Você já foi ao Liceu? Então vá

Esta semana preenchi um dos principais gaps do meu conhecimento sobre a cidade. Finalmente fui ao Gran Teatre Liceu (a gloriosa ópera de Barcelona). Não tenho uma explicação plausível para ter passado sete anos aqui sem conhecer este teatro tão magnífico. Simplesmente “comi barriga”, vacilei, dormi no ponto. Só mesmo a companhia de ballet do bonitón Rafael Amargo (fantástica mistura entre ballet clássico, dança contemporânea, stret dance e flamenco) – que fui ver este fim de semana – para me fazer acordar para a vida.
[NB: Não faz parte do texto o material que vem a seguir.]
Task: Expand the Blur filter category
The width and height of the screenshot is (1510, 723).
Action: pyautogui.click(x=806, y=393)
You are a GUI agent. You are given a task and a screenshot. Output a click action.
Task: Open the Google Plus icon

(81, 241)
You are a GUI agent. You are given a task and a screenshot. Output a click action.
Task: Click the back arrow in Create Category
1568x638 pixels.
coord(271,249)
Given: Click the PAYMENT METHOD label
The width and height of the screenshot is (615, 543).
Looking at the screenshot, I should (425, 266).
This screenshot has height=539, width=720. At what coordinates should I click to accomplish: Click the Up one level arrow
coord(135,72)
O Gran Teatre del Liceu foi fundado em 1847 em plena Rambla. É um dos endereços mais conhecidos da cidade, que também serve como ponto de encontro (“te encontro na frente do Liceu em meia hora”, sempre digo aos amigos perdidos na cidade). Mas pouco resta de sua configuração original. Dois incêndios tenebrosos quase o apagaram do mapa, um em 1861 e outro em 1994. Ambos destruíram totalmente a sala e o palco.
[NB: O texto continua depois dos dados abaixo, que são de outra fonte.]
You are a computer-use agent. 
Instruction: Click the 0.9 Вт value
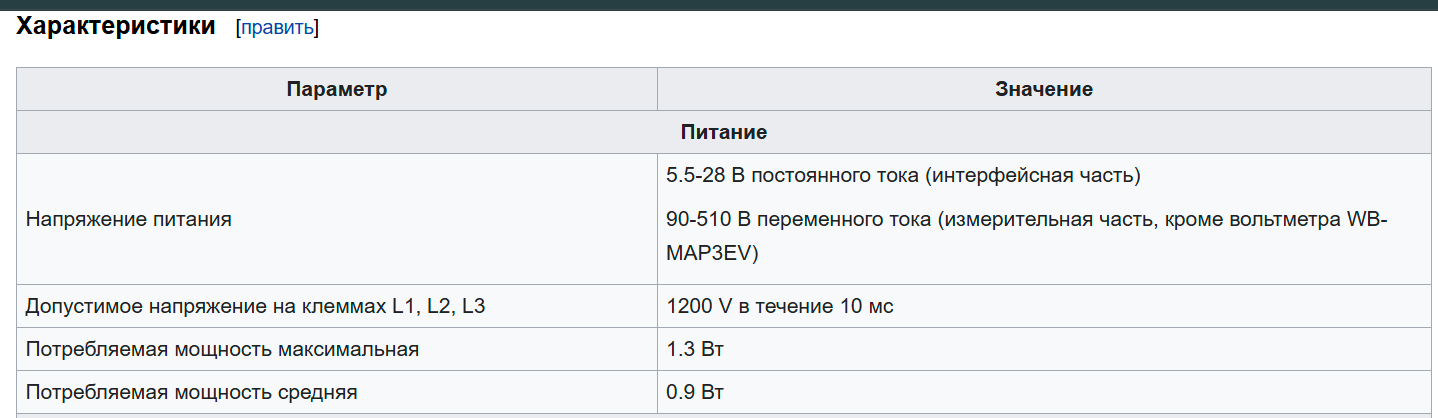[x=695, y=392]
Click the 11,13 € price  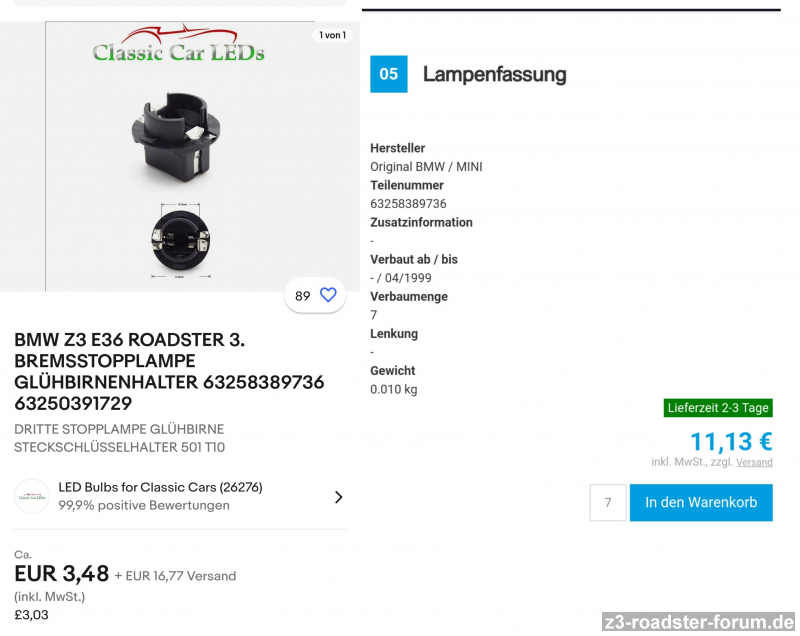pos(732,441)
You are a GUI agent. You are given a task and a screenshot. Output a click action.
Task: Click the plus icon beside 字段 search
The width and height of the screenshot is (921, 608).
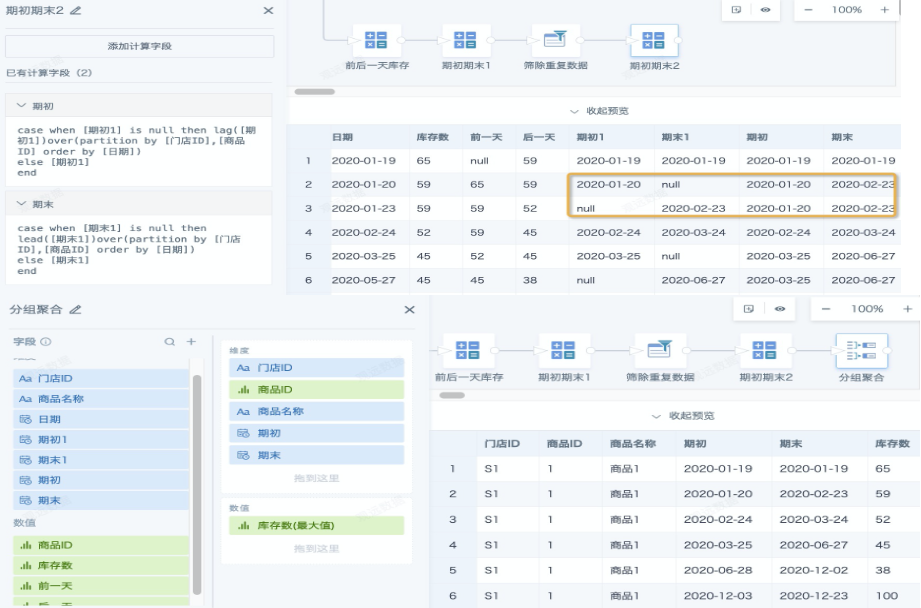(191, 342)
As duas operações de reconstrução foram uma questão de honra para a sociedade catalã. Após o incidente de 1994, o Liceu foi inteiramente reestruturado. O projeto foi coerente com o modelo original, mas acrescentou uma infra-estrutura técnica muito mais avançada. Do edifício original, sobraram a fachada, o vestíbulo principal e o Salão dos Espelhos, maravilhoso, onde funciona um bar (todo mundo faz questão de tomar uma tacinha de cava, o champanhe catalão, no intervalo, chiquérrimo!)
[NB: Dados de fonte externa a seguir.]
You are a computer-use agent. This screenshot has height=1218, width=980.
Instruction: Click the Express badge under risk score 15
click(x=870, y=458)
O mais incrível de tudo é que, ao contrário do que eu preguiçosamente imaginava, não é caro ir ao Liceu. Os ingressos mais privilegiados, óbvio, têm preços salgados. Mas há entradas super acessíveis. Duvida? Para ver um recital com o super-tenor catalão Josep Carreras (em junho do ano que vem), por exemplo, os preços variam de € 13,75 a € 93. Para a fantástica companhia de ballet Sara Baras, agora em setembro (a minha amiga Rachel Verano viu em Madri e recomenda!), os preços são os mesmos. As óperas são um pouquinho mais caras, mas nem assim é desculpa pra ficar de fora: os preços vão de € 24,25 a € 181. E, com a ciência de quem comprou o mais barato para ver Rafael Amargo, garanto que é possível ter uma visão digna do espetáculo até mesmo estando no sétimos andar da platéia.  Basta esticar um pouco o pescoço em alguns momentos, levar um binóculo (que faz parte da tradição da ópera) se quiser captar os detalhes e rezar para que um clone dos Jackson Five não sente na sua frente, como aconteceu com a minha amiga Suzana, autora da foto que ilustra este post.

Se a sua vinda à cidade não coincidir com nenhum espetáculo bacana, vale visita-lo mesmo assim. Os tours guiados custam € 8,50 e os desacompanhados saem por € 4.